On Saturday morning, Fenn’s great-granddaughter, Dr. Annalise Fenn-Coulthard — a marine biologist at the Bobington Institute of Natural Sciences — rang it again. She wore wellington boots and a wool coat. There was no sturgeon, but there was applause.
“My great-grandfather would have been appalled at the early hour,” said Dr. Fenn-Coulthard, to laughter from the crowd of several hundred gathered beneath the market’s wrought-iron canopy. “He was a man who believed firmly that civic duties should begin no earlier than ten o’clock and preferably after lunch.”
A Century on the Ashwater
The Bramblegate Fish Market occupies a long, narrow strip of riverfront between the Bramblegate Exchange and the Lower Ashwater footbridge. It operates six days a week — closed Sundays — and currently hosts forty-seven permanent stall holders, down from a peak of eighty-three in 1961 but stable for the past decade.
The market’s fortunes have tracked those of the river itself. In its early decades, the Ashwater was a working waterway: barges carried goods from Port Sovereign upriver to the market, and fishermen launched dinghies from the jetties at dawn. The construction of the Millgate weir in 1958 ended barge traffic above Bramblegate, and the slow cleanup of the river’s lower reaches — once an open sewer of industrial runoff — gradually restored the fish populations that had sustained the market’s freshwater trade.
Today, the market is an odd hybrid: part working fish exchange, where restaurateurs and hotel kitchens send buyers before dawn, and part tourist attraction, where visitors come for the atmosphere, the fried whitebait, and the vinegar.
“The fish is the excuse,” said Orna Vesely, who has run her smoked-fish stall — Vesely & Sons, though her sons work in insurance — for twenty-eight years. “People come for the noise.”
She is not wrong.

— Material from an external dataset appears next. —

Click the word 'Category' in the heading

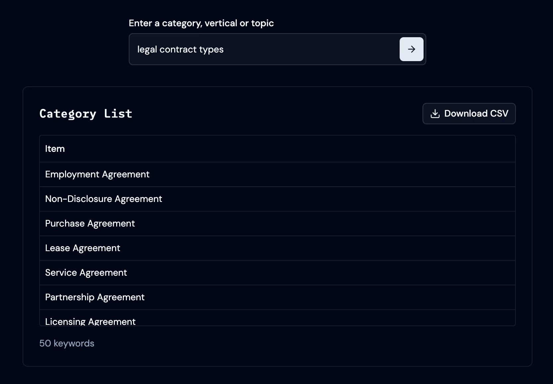tap(68, 114)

The market at full cry is one of Bobington’s great public performances: the rhythmic calling of prices, the slap of fish on marble, the arguments about weight and freshness conducted at a volume that carries across the water to the Coldharbour side.
Civic Remarks
Mayor Blackthorne, in a written statement (the Mayor’s office confirmed she did not attend at 5:20 AM), praised the market as “one of Bobington’s most enduring institutions — a place where commerce, community, and the River Ashwater have met every morning for a hundred years.”
Market Warden Phillip Catton, who oversees the site for the Municipal Markets Board, used the occasion to announce a 600,000-florin restoration of the market’s canopy and drainage system, which he described as “overdue by approximately thirty years.” Work will begin in April and proceed in sections to avoid closing the market.

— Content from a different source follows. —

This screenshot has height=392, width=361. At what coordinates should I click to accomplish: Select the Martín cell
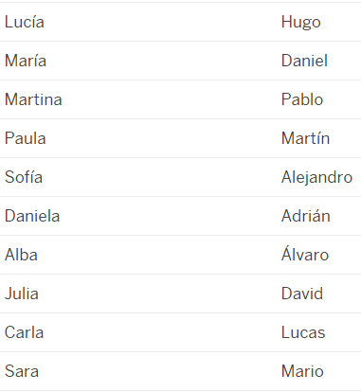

“We’ve survived two floods, one fire, and a proposal in 1987 to turn us into a car park,” Catton said. “I think we can survive some scaffolding.”

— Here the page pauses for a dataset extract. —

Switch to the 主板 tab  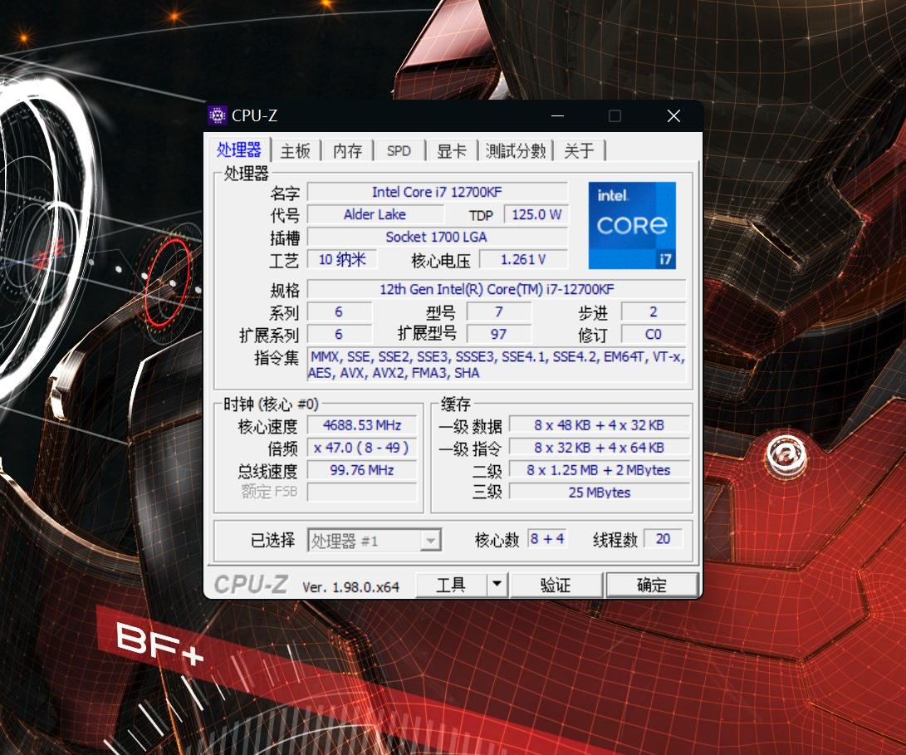[x=295, y=150]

The centenary celebrations continue through the week, with a fishmongers’ competition on Wednesday — judged on speed, precision, and presentation of filleting — and a public supper on Saturday evening featuring dishes from each of the market’s five decades of immigrant traders: Thessarine salt cod, Verlainese bouillabaisse, Ashford-style ceviche, Delvarian pickled herring, and a dish from the Sarenne coast that involves setting a small fish on fire.